Records supplied:

_ _ _ _

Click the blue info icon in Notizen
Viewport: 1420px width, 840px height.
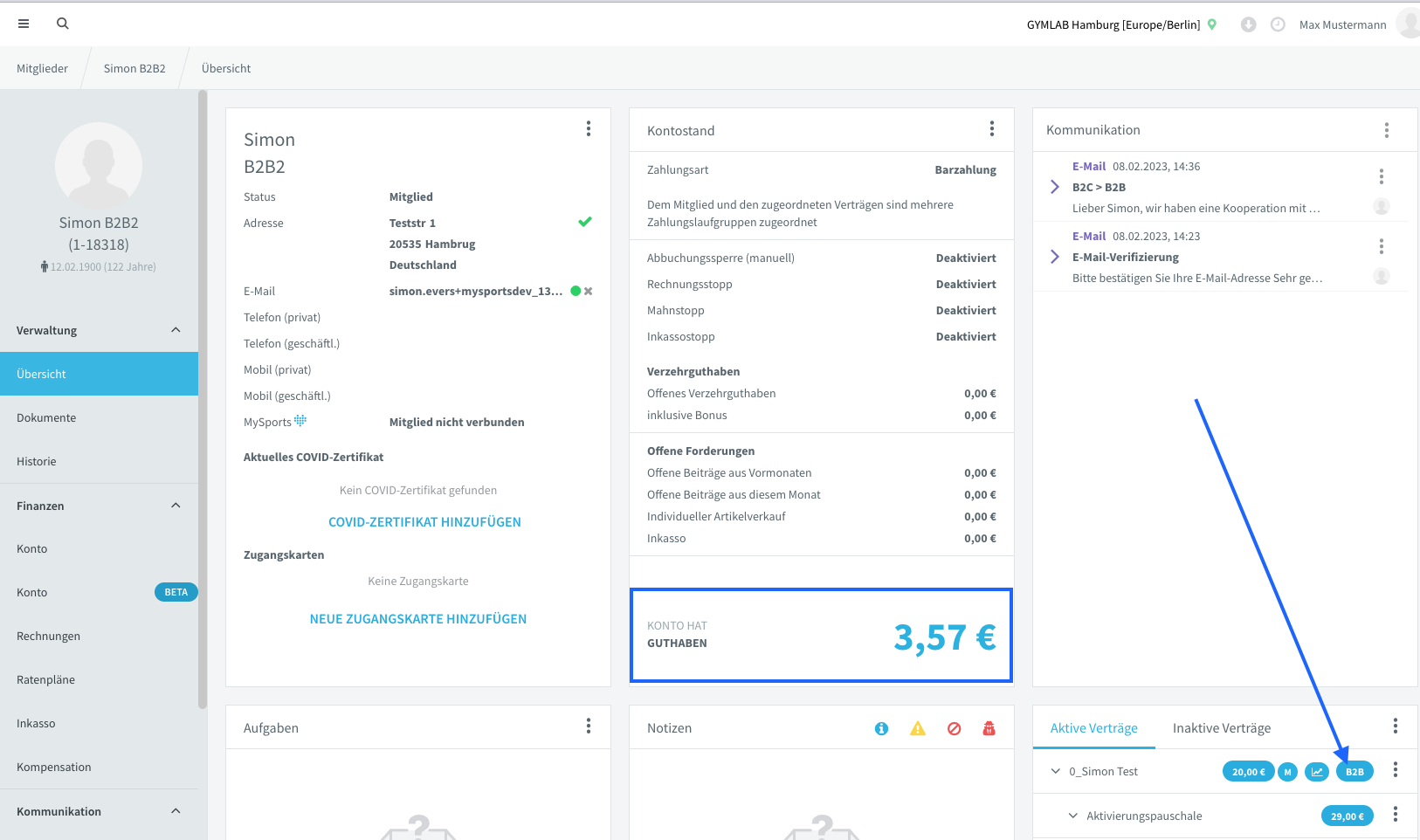click(x=881, y=728)
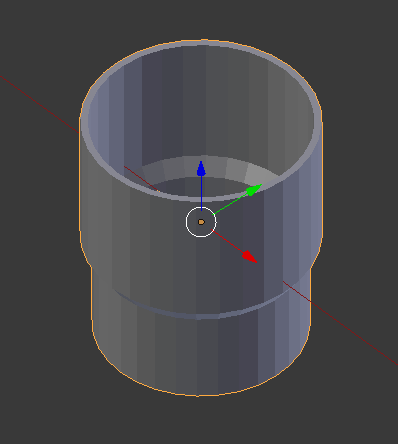Click the blue Z-axis gizmo shaft
Image resolution: width=398 pixels, height=444 pixels.
tap(201, 193)
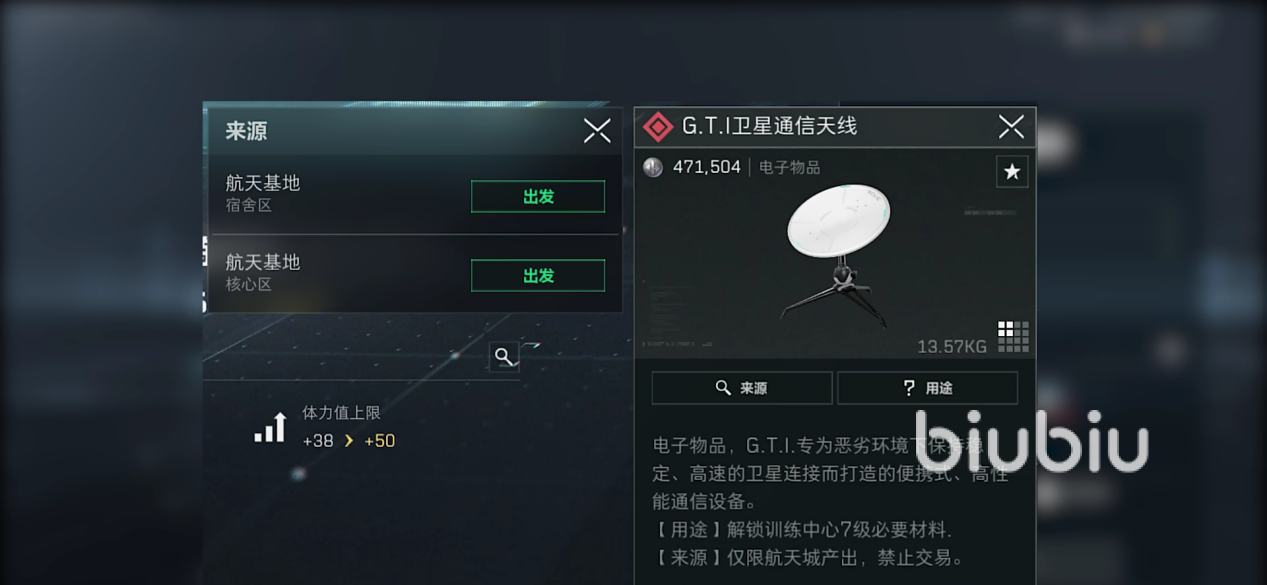The width and height of the screenshot is (1267, 585).
Task: Click the coin icon beside 471,504
Action: click(653, 167)
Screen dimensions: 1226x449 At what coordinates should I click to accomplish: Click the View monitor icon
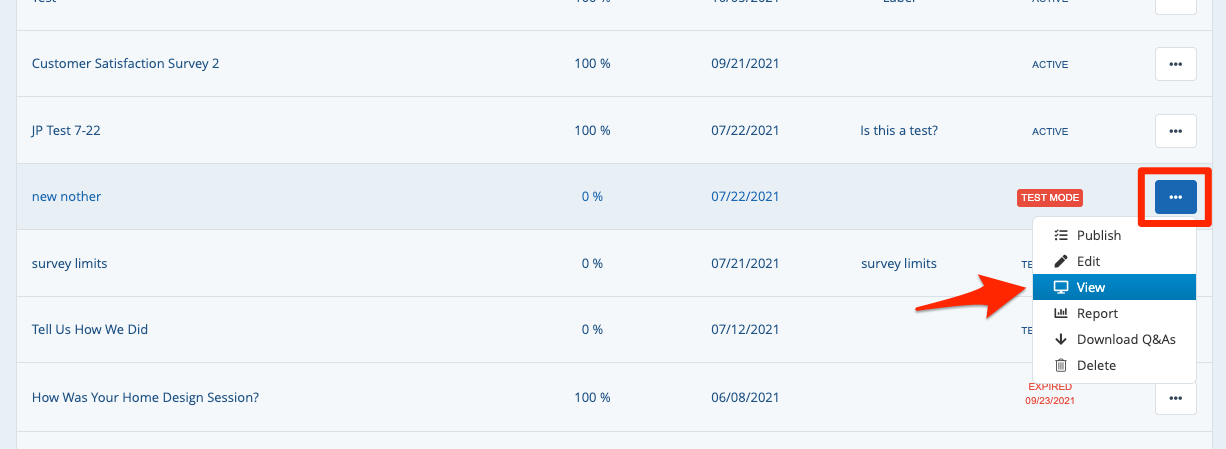pos(1061,288)
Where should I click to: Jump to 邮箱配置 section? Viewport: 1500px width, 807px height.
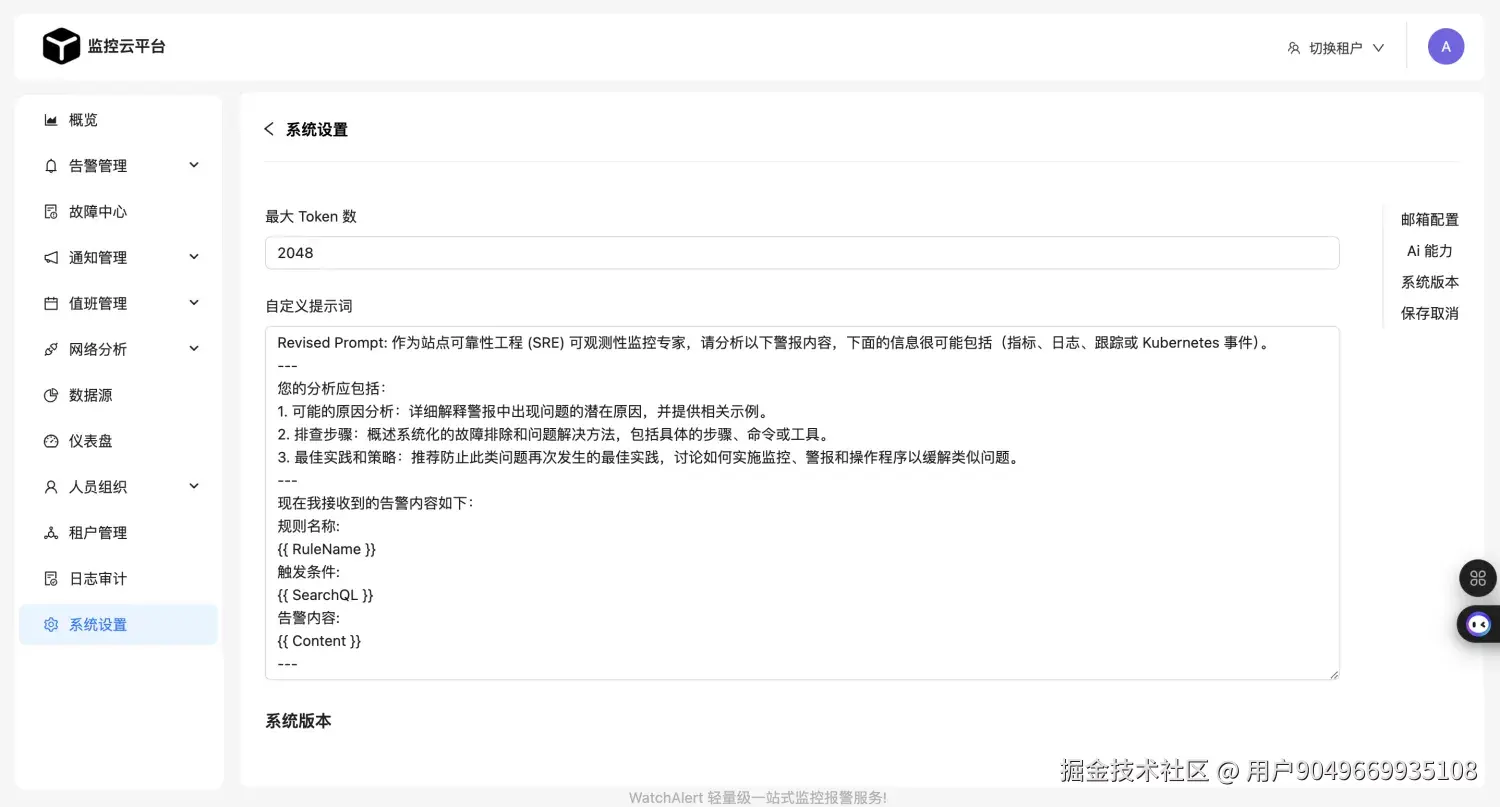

_ _ _ _

What is expected: Since the pictures are not part of the copy, transcribe only the remaining material, exactly.

Response area:
Click the blue info icon in Notizen
Viewport: 1420px width, 840px height.
click(x=881, y=728)
Click the blue Z-axis gizmo shaft
Image resolution: width=398 pixels, height=444 pixels.
tap(201, 193)
The width and height of the screenshot is (1267, 585).
Task: Click the coin icon beside 471,504
Action: click(653, 167)
Screen dimensions: 1226x449 At what coordinates should I click to accomplish: Click the View monitor icon
pos(1061,288)
Where should I click to: Jump to 邮箱配置 section? Viewport: 1500px width, 807px height.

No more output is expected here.